To me it’s apparent right from the start that some of the concept behind the way it ends up being done is that one person playing Dylan wouldn’t work. That it would be inaccurate or disrespectful to dare to do a Walk the Line or Ray on Bob Dylan, because he’s just soooo much more important and complicated, isn’t he?
On the other hand, by fracturing the narrative in such a way, and by having all the various actors play different Dylans, with different names as well, then it obviates the need to actually have a coherent narrative and the need to tell a story with a beginning, a middle and an end.
I could be far more scathing and mockworthy about it, but it’d be fruitless. The fact is, regardless of why they decided to do it this way, it actually works. Perhaps I say that only because a) I don’t really care about Bob Dylan and b) I don’t necessarily see him as a figure worthy of adulation and worship beyond the merits of his music.
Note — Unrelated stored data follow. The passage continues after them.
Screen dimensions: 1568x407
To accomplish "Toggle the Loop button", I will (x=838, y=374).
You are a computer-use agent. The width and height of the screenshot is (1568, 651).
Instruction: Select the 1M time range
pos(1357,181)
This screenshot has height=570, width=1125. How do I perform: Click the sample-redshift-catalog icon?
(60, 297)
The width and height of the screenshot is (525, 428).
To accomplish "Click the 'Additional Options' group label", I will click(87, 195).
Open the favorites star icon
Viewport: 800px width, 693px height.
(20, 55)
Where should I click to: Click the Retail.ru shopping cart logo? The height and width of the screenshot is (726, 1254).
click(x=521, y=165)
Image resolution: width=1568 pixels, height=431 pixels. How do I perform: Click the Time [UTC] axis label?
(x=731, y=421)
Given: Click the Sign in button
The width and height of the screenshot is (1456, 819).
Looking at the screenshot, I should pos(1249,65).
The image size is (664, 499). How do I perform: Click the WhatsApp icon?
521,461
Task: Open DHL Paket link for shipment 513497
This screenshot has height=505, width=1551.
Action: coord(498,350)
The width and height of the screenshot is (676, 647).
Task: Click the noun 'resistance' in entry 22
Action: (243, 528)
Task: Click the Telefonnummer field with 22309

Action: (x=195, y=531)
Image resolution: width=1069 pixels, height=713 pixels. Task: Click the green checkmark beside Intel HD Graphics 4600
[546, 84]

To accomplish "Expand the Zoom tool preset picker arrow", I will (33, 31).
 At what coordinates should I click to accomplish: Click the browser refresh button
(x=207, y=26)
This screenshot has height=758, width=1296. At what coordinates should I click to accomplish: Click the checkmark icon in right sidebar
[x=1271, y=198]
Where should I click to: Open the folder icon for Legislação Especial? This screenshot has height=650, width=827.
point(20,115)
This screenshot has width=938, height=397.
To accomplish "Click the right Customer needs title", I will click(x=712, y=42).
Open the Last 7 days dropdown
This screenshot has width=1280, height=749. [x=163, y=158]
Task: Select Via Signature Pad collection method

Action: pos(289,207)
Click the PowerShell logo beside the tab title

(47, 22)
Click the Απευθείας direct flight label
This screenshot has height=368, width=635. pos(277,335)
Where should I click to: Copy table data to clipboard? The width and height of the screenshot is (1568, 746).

Maybe Dylan has lived a life rich and complicated enough to warrant having the important moments or themes represented by an increasingly overacting array of hipster pretentious actors wanting a bit of reflected glory in portraying the man. Or maybe he’s done enough and live long enough that a film truly dedicated to revealing the man and honouring him would need to be 70 years long.
Thing is though, whether his music is great or not, whether he lived through, shaped or was shaped by interesting times, the musical biopic is such a cliché that any earnest attempt at it just comes across as pointless. The story is fucking dull even to the people they’re based on. How many variations can you have on the rags to riches to drugs to bitches back to rags again storyline?
So something like this actually comes across as being a refreshing change. Even if it is horribly pretentious.
This isn’t Dylan just at important times of his life, formative or otherwise. The film allocates an actor or a set of actors to some times and more so to the major themes that may have played a role in his life and the times. I say may because the man is and always has been similarly forthcoming and entirely closed off his entire career, and is still a maddening mixture of arrogance and humility.
As Cate Blanchett plays him he is a prickly speed-freak being branded a traitor for going electric, which is succinctly put across by his walking up on stage and letting loose with machineguns on an unsuspecting crowd. He has firmly put both the mantle of being the smokesman of a generation and the king of folk aside, which neither the public nor the press wish to tolerate.
As Christian Bale plays him, he’s a working class, blue collar, earnest singer still stumbling over the expectations of others and the distance between who he is and wants to become, and who they want him to be.
A small African American child (Marcus Carl Franklin) plays him when he is (in a fantastical sense) first finding his musical feet and voice. Travelling the boxcars and supping with hobos has him thinking he is the footloose fancy free storyteller that his idol Woody Guthrie or Blind Willie McTell were, until a kindly homemaker points out to him that he needs to live (and sing) in his own era.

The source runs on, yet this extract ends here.